You could train it from scratch on The Pile dataset[1] with a few hundred thousand bucks worth of GPU quota. It's not rocket science - the architecture is, and that's open source by your definition.
The graph of layers and ops isn't open source by my definition. It can be extracted from the model, but so can control graphs out of any binary. That's how higher end disassemblers work like IDA and ghidra.

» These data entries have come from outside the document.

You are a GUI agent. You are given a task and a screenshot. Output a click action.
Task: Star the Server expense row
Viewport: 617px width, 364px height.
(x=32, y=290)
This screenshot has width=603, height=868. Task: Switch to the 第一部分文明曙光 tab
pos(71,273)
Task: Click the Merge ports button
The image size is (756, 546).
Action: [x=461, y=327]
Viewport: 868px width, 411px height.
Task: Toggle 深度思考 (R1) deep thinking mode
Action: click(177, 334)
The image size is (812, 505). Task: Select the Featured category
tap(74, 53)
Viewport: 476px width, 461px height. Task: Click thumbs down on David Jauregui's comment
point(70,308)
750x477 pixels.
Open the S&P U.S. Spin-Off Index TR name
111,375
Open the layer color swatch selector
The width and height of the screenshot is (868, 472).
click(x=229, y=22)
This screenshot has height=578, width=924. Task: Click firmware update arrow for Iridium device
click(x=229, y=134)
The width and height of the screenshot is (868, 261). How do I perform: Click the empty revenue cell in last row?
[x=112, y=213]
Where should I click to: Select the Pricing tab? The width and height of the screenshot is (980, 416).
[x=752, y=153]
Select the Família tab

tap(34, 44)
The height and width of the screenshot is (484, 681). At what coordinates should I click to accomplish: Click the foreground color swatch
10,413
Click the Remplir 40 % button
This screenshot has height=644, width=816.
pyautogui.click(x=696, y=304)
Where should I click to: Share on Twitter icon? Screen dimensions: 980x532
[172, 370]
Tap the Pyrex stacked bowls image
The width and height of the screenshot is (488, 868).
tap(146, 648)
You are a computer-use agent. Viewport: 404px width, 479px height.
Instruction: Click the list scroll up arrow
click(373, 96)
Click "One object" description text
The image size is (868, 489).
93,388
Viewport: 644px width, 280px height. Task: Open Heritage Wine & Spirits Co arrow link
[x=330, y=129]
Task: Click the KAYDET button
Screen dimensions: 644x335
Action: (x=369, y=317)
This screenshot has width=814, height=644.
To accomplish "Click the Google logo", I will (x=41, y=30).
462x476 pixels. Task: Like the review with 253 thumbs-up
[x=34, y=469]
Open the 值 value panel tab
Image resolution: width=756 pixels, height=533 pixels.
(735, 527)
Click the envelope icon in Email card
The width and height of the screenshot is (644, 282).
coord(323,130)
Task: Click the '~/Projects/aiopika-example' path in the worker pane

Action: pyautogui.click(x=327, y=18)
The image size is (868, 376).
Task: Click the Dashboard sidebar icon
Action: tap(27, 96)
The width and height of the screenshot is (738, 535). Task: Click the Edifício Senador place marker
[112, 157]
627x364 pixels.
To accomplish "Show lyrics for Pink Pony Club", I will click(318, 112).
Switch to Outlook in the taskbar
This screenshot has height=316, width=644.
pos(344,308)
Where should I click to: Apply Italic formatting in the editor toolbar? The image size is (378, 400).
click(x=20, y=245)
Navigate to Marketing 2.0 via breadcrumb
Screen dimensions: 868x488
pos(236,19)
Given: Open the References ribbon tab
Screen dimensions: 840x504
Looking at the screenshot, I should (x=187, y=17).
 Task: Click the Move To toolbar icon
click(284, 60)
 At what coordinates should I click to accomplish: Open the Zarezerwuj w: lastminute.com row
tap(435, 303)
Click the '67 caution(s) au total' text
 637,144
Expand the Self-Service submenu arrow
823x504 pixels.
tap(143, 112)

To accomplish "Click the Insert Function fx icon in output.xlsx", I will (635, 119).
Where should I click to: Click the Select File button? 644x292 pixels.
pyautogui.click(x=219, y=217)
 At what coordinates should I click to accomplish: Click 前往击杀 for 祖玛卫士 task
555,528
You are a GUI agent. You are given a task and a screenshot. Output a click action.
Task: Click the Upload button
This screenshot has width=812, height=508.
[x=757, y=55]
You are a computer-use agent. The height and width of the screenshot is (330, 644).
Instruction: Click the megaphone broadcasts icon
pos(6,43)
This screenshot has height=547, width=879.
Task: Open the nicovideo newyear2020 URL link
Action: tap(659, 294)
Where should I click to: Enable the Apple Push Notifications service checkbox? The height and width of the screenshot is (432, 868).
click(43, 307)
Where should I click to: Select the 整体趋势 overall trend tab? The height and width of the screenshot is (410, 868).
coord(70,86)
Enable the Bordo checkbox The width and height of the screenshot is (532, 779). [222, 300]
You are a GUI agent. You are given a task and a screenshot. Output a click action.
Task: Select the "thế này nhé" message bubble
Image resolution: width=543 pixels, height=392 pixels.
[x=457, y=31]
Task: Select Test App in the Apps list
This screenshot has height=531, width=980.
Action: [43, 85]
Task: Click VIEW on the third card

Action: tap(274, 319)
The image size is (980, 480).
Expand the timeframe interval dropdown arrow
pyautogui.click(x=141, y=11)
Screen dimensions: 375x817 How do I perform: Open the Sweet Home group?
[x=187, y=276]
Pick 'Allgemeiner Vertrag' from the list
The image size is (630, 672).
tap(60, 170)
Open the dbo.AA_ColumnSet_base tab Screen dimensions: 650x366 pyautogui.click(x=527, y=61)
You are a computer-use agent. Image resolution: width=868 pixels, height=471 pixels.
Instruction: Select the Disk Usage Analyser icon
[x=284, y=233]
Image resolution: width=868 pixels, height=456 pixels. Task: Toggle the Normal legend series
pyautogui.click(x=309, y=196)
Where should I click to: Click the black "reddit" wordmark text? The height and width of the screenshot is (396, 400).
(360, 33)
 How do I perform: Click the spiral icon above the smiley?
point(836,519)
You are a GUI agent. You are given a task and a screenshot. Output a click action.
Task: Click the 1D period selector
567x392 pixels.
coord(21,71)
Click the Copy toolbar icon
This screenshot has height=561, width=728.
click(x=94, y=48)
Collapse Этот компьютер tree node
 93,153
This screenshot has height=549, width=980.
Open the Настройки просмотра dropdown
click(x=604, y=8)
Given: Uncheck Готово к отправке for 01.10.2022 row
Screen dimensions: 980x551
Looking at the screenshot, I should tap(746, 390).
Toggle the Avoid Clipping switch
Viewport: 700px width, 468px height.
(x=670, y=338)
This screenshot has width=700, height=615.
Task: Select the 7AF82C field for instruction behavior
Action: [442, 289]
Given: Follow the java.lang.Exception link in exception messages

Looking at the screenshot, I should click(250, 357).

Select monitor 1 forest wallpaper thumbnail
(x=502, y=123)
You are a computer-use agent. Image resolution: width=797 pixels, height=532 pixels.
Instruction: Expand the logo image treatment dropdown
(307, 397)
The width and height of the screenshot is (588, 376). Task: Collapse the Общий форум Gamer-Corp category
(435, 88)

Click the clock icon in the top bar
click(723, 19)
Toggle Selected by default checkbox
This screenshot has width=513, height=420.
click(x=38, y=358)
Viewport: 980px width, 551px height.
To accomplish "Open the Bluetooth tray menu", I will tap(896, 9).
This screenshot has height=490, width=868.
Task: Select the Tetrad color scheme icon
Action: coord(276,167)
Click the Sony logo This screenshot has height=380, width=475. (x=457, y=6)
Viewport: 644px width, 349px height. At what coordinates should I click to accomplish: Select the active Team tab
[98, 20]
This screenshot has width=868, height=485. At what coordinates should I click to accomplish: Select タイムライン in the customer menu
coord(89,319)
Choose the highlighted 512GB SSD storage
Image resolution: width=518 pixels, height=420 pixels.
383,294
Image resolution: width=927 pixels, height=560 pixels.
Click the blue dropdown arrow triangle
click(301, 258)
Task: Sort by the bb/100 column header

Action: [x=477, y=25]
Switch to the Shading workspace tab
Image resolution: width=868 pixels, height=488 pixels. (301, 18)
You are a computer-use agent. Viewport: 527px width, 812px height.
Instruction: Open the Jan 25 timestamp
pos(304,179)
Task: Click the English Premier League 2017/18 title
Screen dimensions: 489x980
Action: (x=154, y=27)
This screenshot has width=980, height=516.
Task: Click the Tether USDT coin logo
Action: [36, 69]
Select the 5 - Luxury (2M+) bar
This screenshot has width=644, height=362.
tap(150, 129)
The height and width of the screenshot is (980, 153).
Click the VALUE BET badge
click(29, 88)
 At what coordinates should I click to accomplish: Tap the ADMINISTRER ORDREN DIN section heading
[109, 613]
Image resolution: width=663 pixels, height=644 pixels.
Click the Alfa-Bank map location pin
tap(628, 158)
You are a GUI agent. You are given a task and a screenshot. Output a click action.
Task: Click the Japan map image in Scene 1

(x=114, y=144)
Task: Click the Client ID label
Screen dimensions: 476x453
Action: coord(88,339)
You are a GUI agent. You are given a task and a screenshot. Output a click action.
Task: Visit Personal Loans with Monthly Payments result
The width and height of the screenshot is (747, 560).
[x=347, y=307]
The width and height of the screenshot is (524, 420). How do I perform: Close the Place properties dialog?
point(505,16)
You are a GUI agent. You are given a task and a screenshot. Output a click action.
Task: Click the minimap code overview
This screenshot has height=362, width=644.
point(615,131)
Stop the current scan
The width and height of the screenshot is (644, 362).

Once again, this pickle file is not what's sitting in Mistral's engineer's editors as they go about their day.
Well the checkpoint __is__ the computational graph. The graph is also all the code. But if you want it in python... that's here[0].
Please be clear, we keep asking. What are you asking for? Datasets? Training algo? What?
Comparing it to software artifacts isn't a good comparison when any program with open source code (visible or free to use) is equivalent to what's being given. You have everything you need to use, edit, and fuck around with. You don't have the exact scheme, but I'll put it this way, if you gave me the hardware I could produce a LLM of high quality from scratch using their architecture.
That doesn't conflict with anything I've said. Yes, the checkpoint is code. It's not source code.
It's not what Mistral's engineers edit to create this release. Just like an ELF file is necessarily contains the code flow graph, in a way extractable by experts, but isn't open source because... it's not source.
There's been all sorts of closed source libraries that you can freely integrate for whatever reason. They're not open source either.